New algorithm can help us `see` the time
Time flies but can we see how time moves? Researchers believe a new algorithm can - with roughly 80 percent accuracy - determine whether a given snippet of video is playing backward or forward.
Washington: Time flies but can we see how time moves? Researchers believe a new algorithm can - with roughly 80 percent accuracy - determine whether a given snippet of video is playing backward or forward.
By identifying subtle but intrinsic characteristics of visual experience, the research could lead to more realistic graphics in gaming and film.
"If you see that a clock in a movie is going backward, that requires a high-level understanding of how clocks normally move," said William Freeman, a professor of computer science and engineering at Massachusetts Institute of Technology (MIT).
To study shape perception, you might invert a photograph to make everything that is black white, and white black, and then check what you can still see and what you can not.
"Here we are doing a similar thing, by reversing time, then seeing what it takes to detect that change. We are trying to understand the nature of the temporal signal," Freeman added.
Einstein`s theory of relativity envisions time as a spatial dimension like height, width, and depth.
But unlike those other dimensions, time seems to permit motion in only one direction: forward.

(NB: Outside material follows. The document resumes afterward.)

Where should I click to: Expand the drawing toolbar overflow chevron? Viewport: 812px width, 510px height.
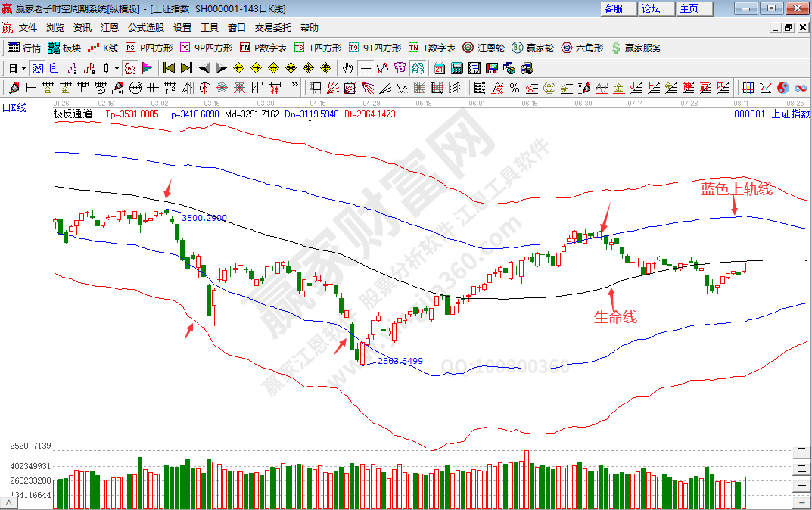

This directional asymmetry - the "arrow of time" - is something of a conundrum for theoretical physics.
To unlock this, Freeman and his collaborators designed algorithms that approached the problem in three different ways.
All three algorithms were trained on a set of short videos that had been identified in advance as running either forward or backward.
The algorithm that performed best begins by dividing a frame of video into a grid of hundreds of thousands of squares.
Then it divides each of those squares into a smaller, four-by-four grid.
For each square in the smaller grid, it determines the direction and distance that clusters of pixels move from one frame to the next.
The researchers divided their training data into three sets, sequentially training the algorithm on two of the sets and testing its performance against the third.
"The algorithm`s success rates were 74 percent, 77 percent, and 90 percent, respectively," Freeman said.